Building an LLM Wiki: From Karpathy's Gist to a Working CLI

On April 4, Andrej Karpathy published a gist that crystallized something I’d been thinking about for a while. The idea: instead of building RAG systems that re-derive knowledge from scattered documents on every query, have an LLM maintain a persistent wiki where the synthesis compounds over time.

“The wiki is a persistent, compounding artifact,” Karpathy writes. “Cross-references are already there. The synthesis already reflects everything you’ve read.”

Four days later, I have a working implementation. Here’s what I built and what I learned.

Key Takeaways

• Karpathy’s gist proposes synthesizing knowledge on write instead of on read, avoiding the RAG problem of re-deriving answers from scratch every query
• wiki-cli implements this as a Bun CLI with a single dependency (Claude Code Agent SDK) in ~500 lines of TypeScript
• Auto-capture hooks silently extract knowledge from every Claude Code session, so the wiki builds itself over time
• The entire system is just markdown files and JSONL logs. No vector database, no embeddings, no infrastructure

What’s Wrong with RAG?

RAG works. But it has an uncomfortable property: every query starts from scratch. Your system fetches relevant chunks, shoves them into a context window, and asks the model to synthesize an answer. The next query does the same thing, with no memory that the synthesis ever happened.

This means you’re paying (in latency, tokens, and quality) to re-derive insights your system already figured out yesterday. Worse, the connections between documents only exist transiently in the model’s context window. They’re never written down.

Karpathy’s proposal flips this. Instead of synthesizing on read, you synthesize on write. New information gets integrated into a persistent set of interconnected markdown pages. When you query later, the hard work is already done.

How Does a Three-Layer Architecture Map to a CLI?

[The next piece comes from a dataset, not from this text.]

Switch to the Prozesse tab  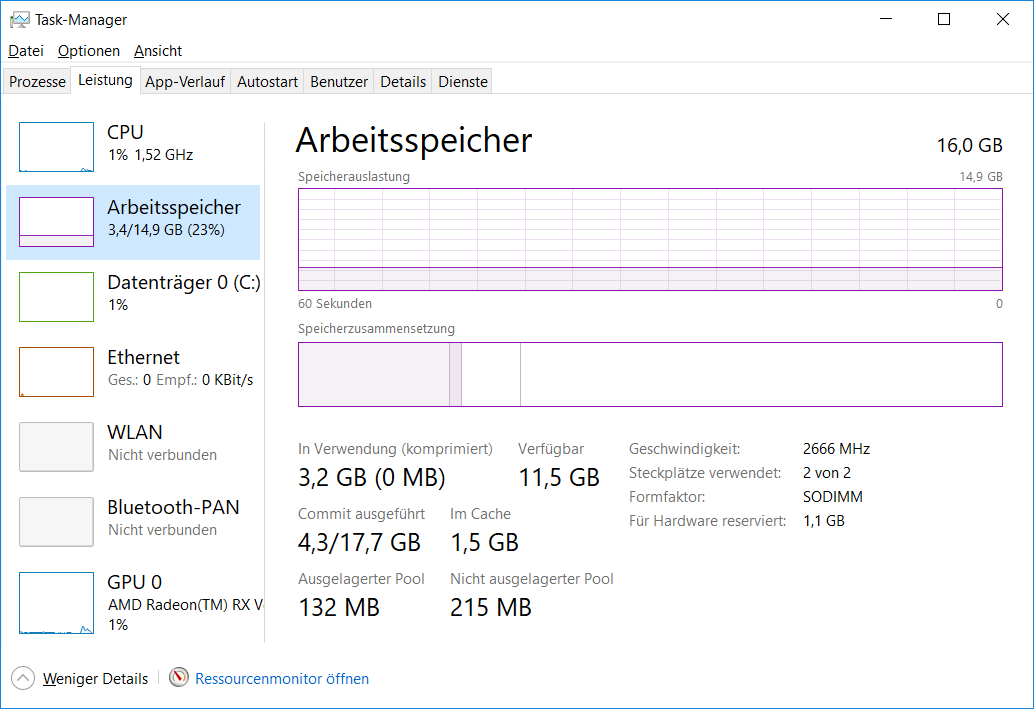(x=37, y=82)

Karpathy describes three layers:

1. Raw sources - immutable documents you feed in
2. The wiki - LLM-generated markdown pages with summaries and cross-links
3. The schema - a configuration document that tells the LLM how to organize everything

I mapped this directly onto a CLI called wiki-cli. It’s a standalone Bun tool with a single dependency: the Claude Code Agent SDK. Each command spawns a Claude Code session that can read, write, and search files. No database, no vector store, just markdown and JSONL logs.

~/.wiki/
├── schema.md        # The rules (layer 3)
├── index.md         # One-line summary per page
├── pages/           # The wiki itself (layer 2)
│   ├── electron-ipc-patterns.md
│   ├── bun-sqlite-gotchas.md
│   └── ...
└── logs/
    ├── sources.jsonl   # What was ingested
    └── captures.jsonl  # What was captured from sessions

Six commands cover everything:

wiki init                  # Set up ~/.wiki/ with schema and hooks
wiki ingest <file|url|->   # Feed new knowledge in
wiki query "question"      # Ask the wiki something
wiki lint [--fix]          # Health check for contradictions, orphans, gaps
wiki capture [session-id]  # Extract knowledge from a Claude Code session
wiki status                # Dashboard of wiki health

Why Is the Schema the Most Important File?

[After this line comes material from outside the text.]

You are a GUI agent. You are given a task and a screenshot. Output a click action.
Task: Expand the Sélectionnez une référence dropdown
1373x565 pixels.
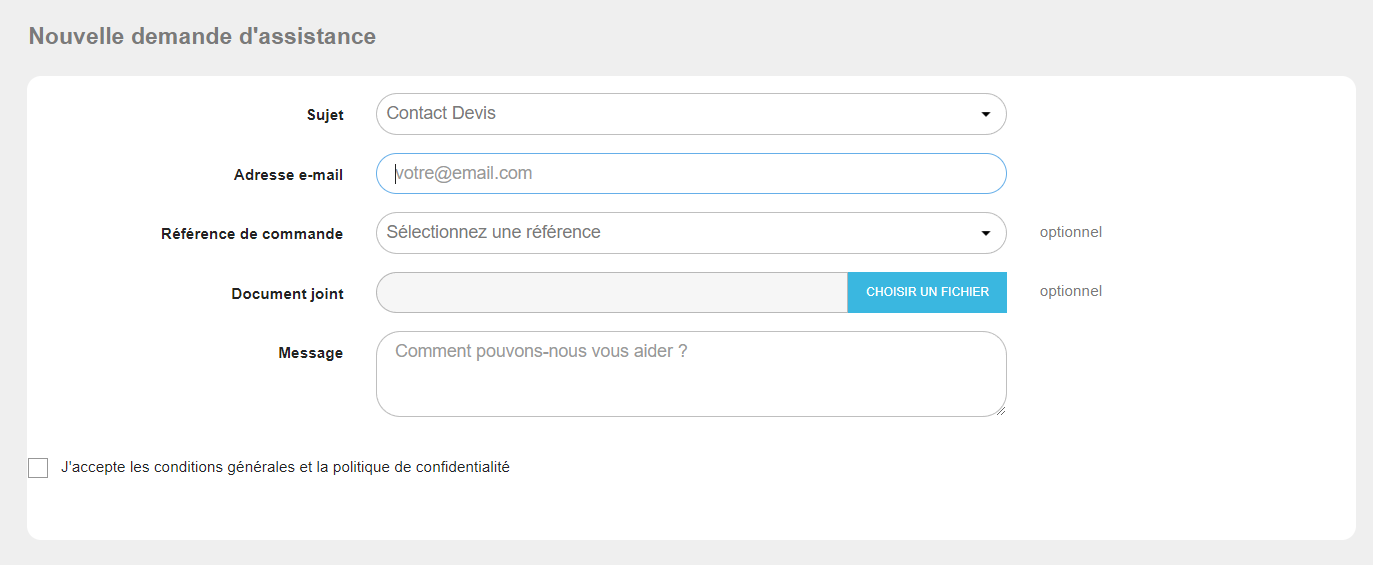tap(691, 233)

The schema is a markdown document that gets injected into every agent call. It defines page structure, naming conventions, tag taxonomy, cross-reference rules, and (critically) a quality bar.

## Quality Bar

**Wiki-worthy knowledge:**
- Architectural decisions and rationale
- Patterns, idioms, and best practices learned
- Gotchas, pitfalls, and non-obvious behaviors
- Domain concepts and mental models
- Reusable solutions to recurring problems

**NOT wiki-worthy:**
- Typo fixes, variable renames
- Routine CRUD operations
- Pure file browsing with no conclusions

This quality bar is what prevents the wiki from drowning in noise. Without it, you’d get a page for every minor debugging session. With it, the LLM acts as a curator, not a stenographer.

Every page follows a strict format: YAML frontmatter with tags, sources, and dates, followed by concise content and a ## Related section with [[cross-references]]. The LLM maintains index.md as a searchable catalog, one entry per page.

What Does the Agent SDK Integration Look Like?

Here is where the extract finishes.